Exercise aim: Reproduce the entries below line for line, leaving out the pictures.

[Begin Extracted records]

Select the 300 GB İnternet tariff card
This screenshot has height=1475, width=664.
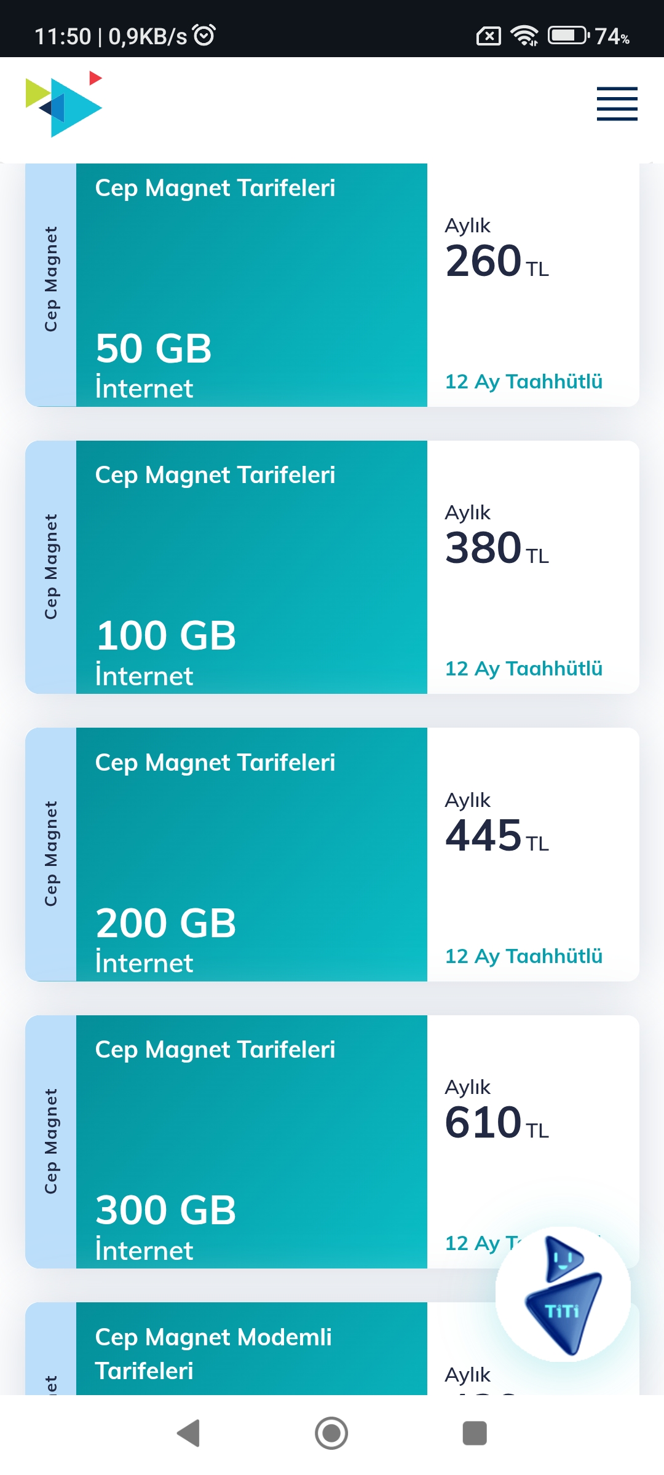tap(332, 1141)
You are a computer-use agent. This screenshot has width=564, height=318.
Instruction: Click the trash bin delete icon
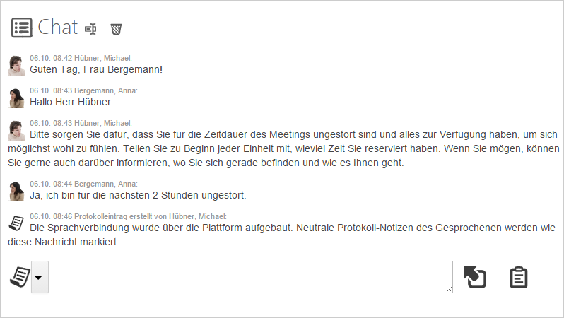coord(116,29)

[End Extracted records]

Complete answer:
Select the 300 GB İnternet tariff card
This screenshot has height=1475, width=664.
tap(332, 1141)
You are a computer-use agent. This screenshot has width=564, height=318.
Instruction: Click the trash bin delete icon
coord(116,29)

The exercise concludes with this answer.